▶ **TRY IT**
The answer consists of the lines from the line holding "You are a computer-use agent." through the last line of the entries, retyped exactly, and nothing else. No pictures belong in it.

▶ **RECORDS FOR THE TASK**
::::::
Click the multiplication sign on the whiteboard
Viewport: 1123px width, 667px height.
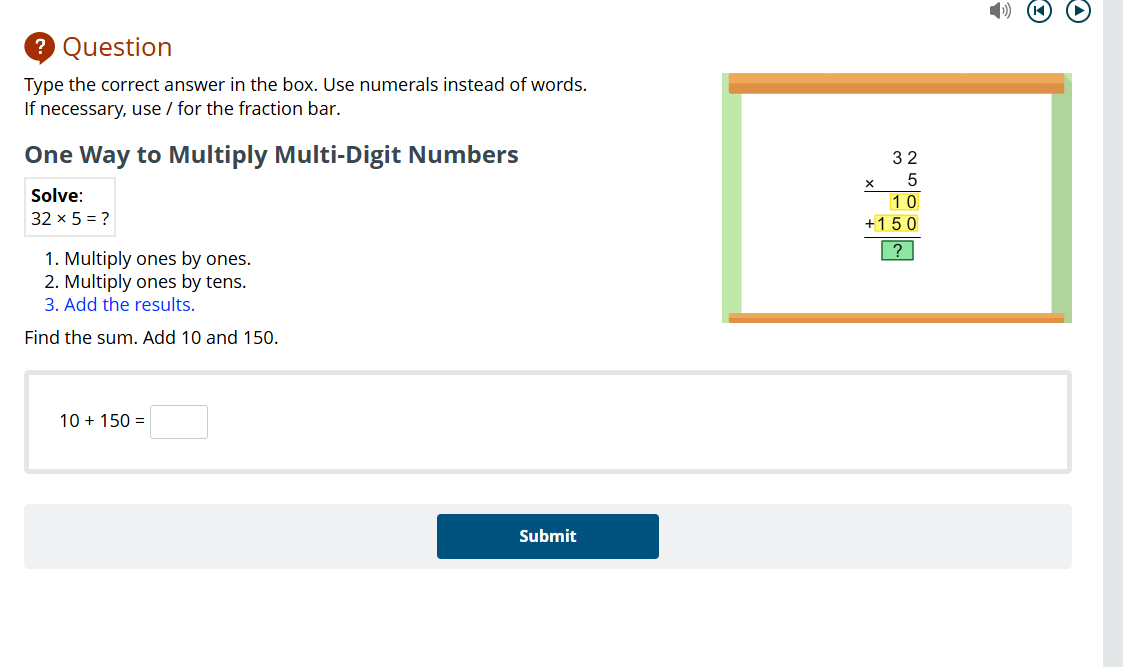point(868,182)
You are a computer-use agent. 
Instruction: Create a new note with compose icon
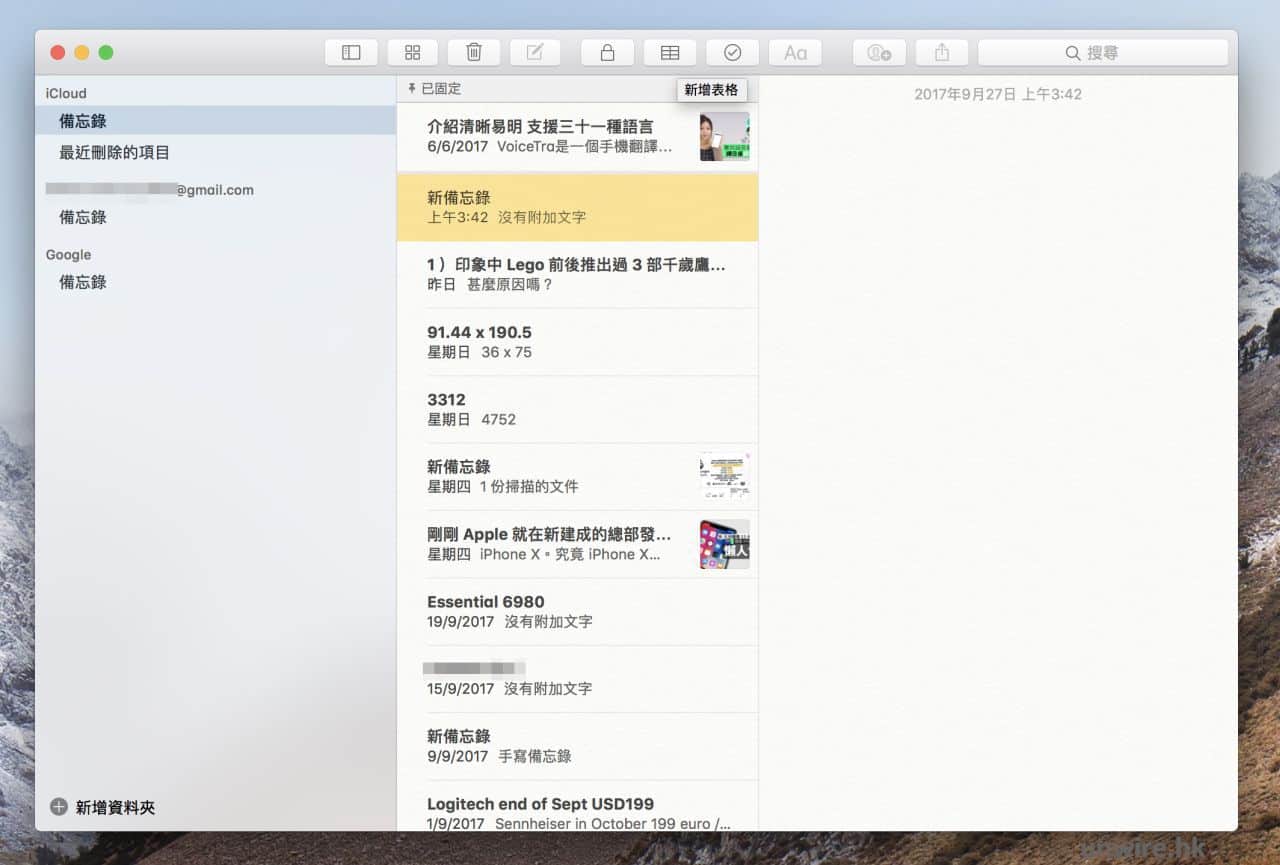coord(535,53)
::::::
▶ **SOLUTION**
You are a computer-use agent. 
Instruction: Create a new note with compose icon
coord(535,53)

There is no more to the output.